Un espacio para llenarlo. El escenario es un espacio vacío que hay que llenarlo. Tan simple y complejo como eso: Claro llenarlo. ¿Llenarlo de qué? Uno dice: “llenarlo” y algún ingenuo dirá que llenarlo es poner algo o alguien sobre él listo. No. No es sólo eso. Eso es un escenario con algo o alguien sobre él. Para llenar un escenario tiene que haber algo vivo. Tener ganas, transmitirlas y contagiarlas. El deseo de transformar y transformarse. Aprontarse para un juego. Estar listo. Es como volver al “listos, preparados, ya…” de las carreras de nuestra infancia. Y ahí quiero deternerme. En cuando éramos niños. Ahí donde empezamos a explorar en el juego y en nuestra imaginación. Para entender -un poco, solo un poco- de qué se trata todo esto del teatro: hay que tomarse el trabajo de recrear los momentos en los que nos perdíamos con aquel juguete o el juego toda la tarde hasta que escuchábamos el grito de “Eduardito… vení a tomar la leche”. El avioncito, el autito rellenado con plastilina, la primer muñeca y como no, la pelota pulpo. Y cuando digo juego, digo también poner en juego. El que se para en un escenario, además de estar vivo, jugar, divertirse, se pone juego.

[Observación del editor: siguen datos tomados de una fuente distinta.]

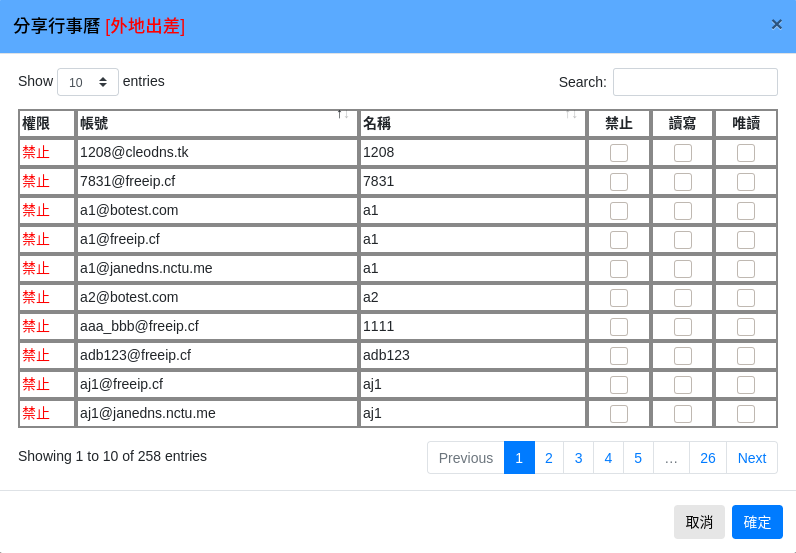
Task: Check 禁止 box for 1208@cleodns.tk
Action: point(619,153)
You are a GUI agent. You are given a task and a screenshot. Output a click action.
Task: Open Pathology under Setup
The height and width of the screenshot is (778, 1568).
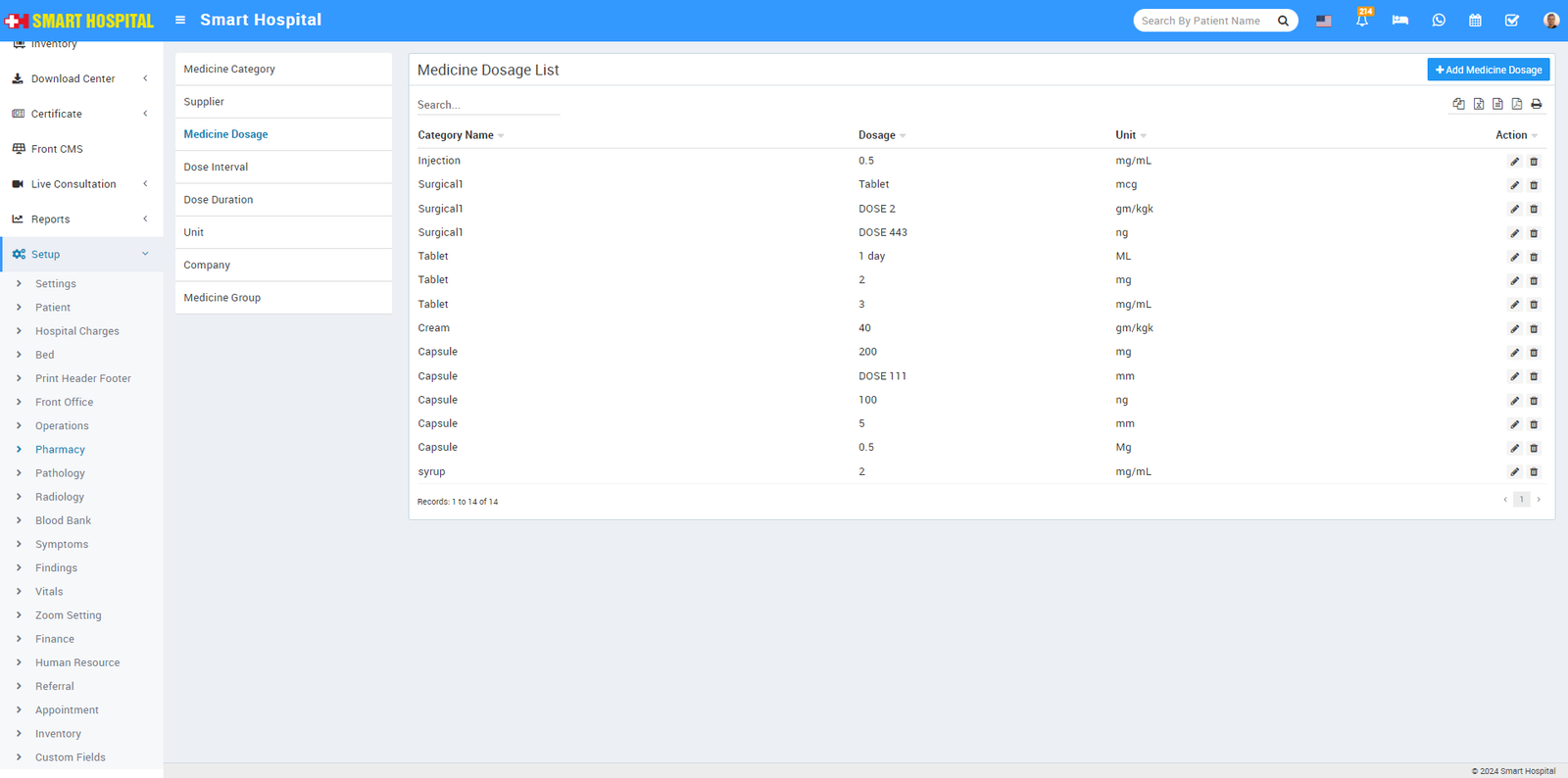pos(60,473)
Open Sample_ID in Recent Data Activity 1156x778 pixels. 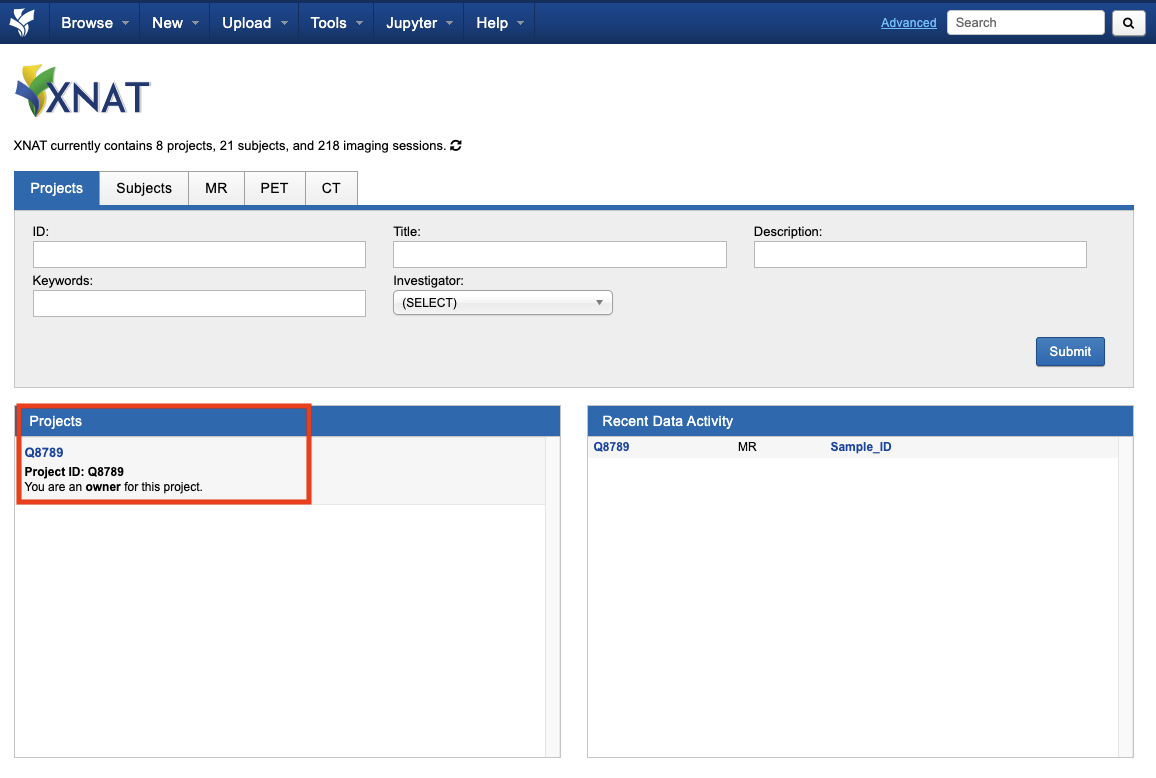pyautogui.click(x=860, y=447)
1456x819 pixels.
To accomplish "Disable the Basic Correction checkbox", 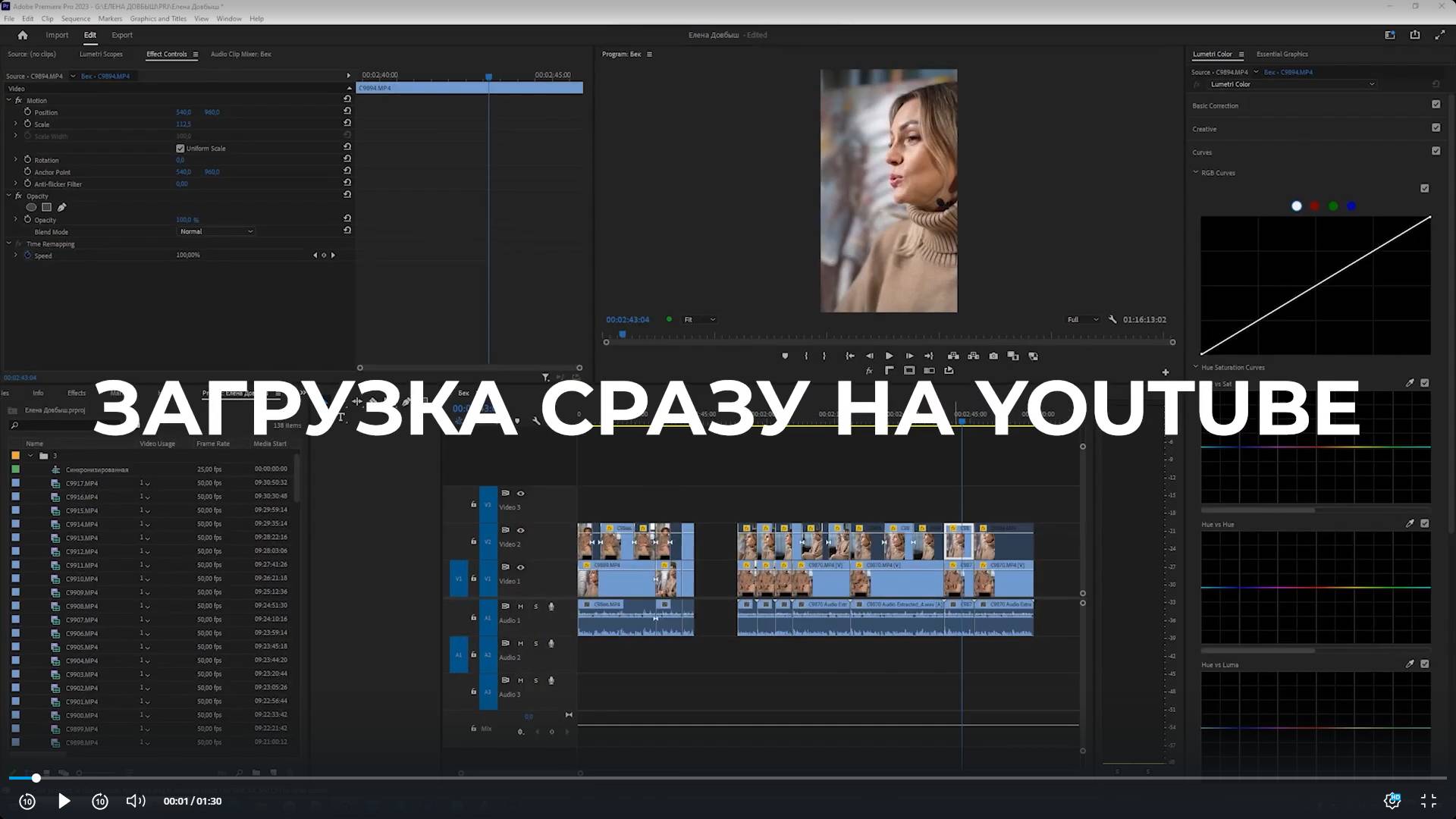I will (1436, 105).
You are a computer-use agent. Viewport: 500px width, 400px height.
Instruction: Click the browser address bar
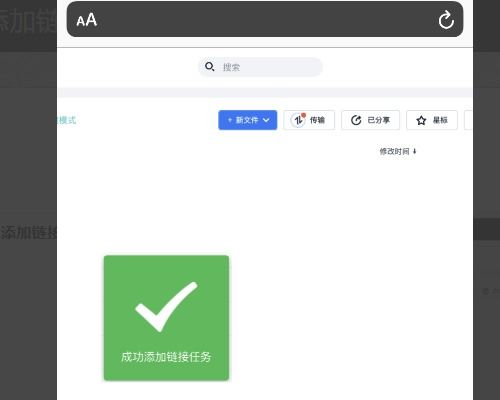(x=265, y=19)
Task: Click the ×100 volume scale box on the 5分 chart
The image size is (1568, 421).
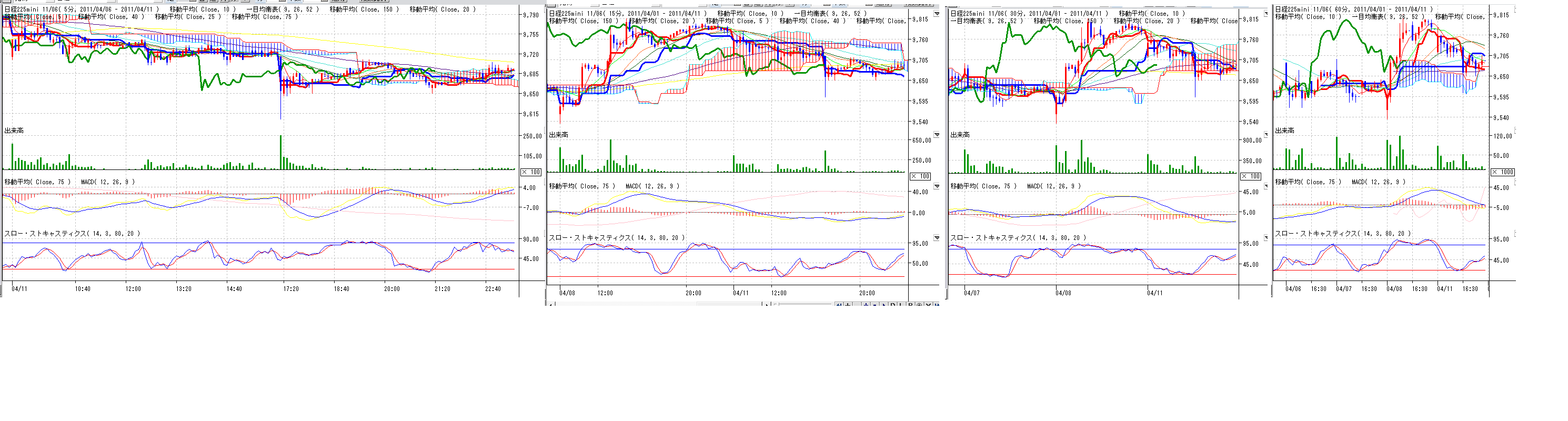Action: tap(531, 172)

Al ponerse en juego ya está invitando a otro. A otro al lado de él vivo y dispuesto a jugar el juego propuesto. También a otro u otros que lo miren. No hay teatro abandonado en la soledad. Cuando uno pone en juego algo, empieza a latir en el cuerpo alguna sensación fuera de lo cotidiano. Sabiendo –también- que lo que nos jugamos es nuestra felicidad o nuestro fracaso. Sostener -y sostenerse- donde a veces las cosas no huelen como nos gustaría. Tener coraje y valor para caminar por esa cuerda floja de la que en cualquier momento podemos caer. Otro propósito es el de la palabra: tan menospreciada en esta época. Lo que nos proponemos es darle valor, resignificarla, sostener y defenderla, modificar su sentido, retacearla: para cuidarla y no creer que es el único medio de expresión, en definitiva: hacérnosla propia.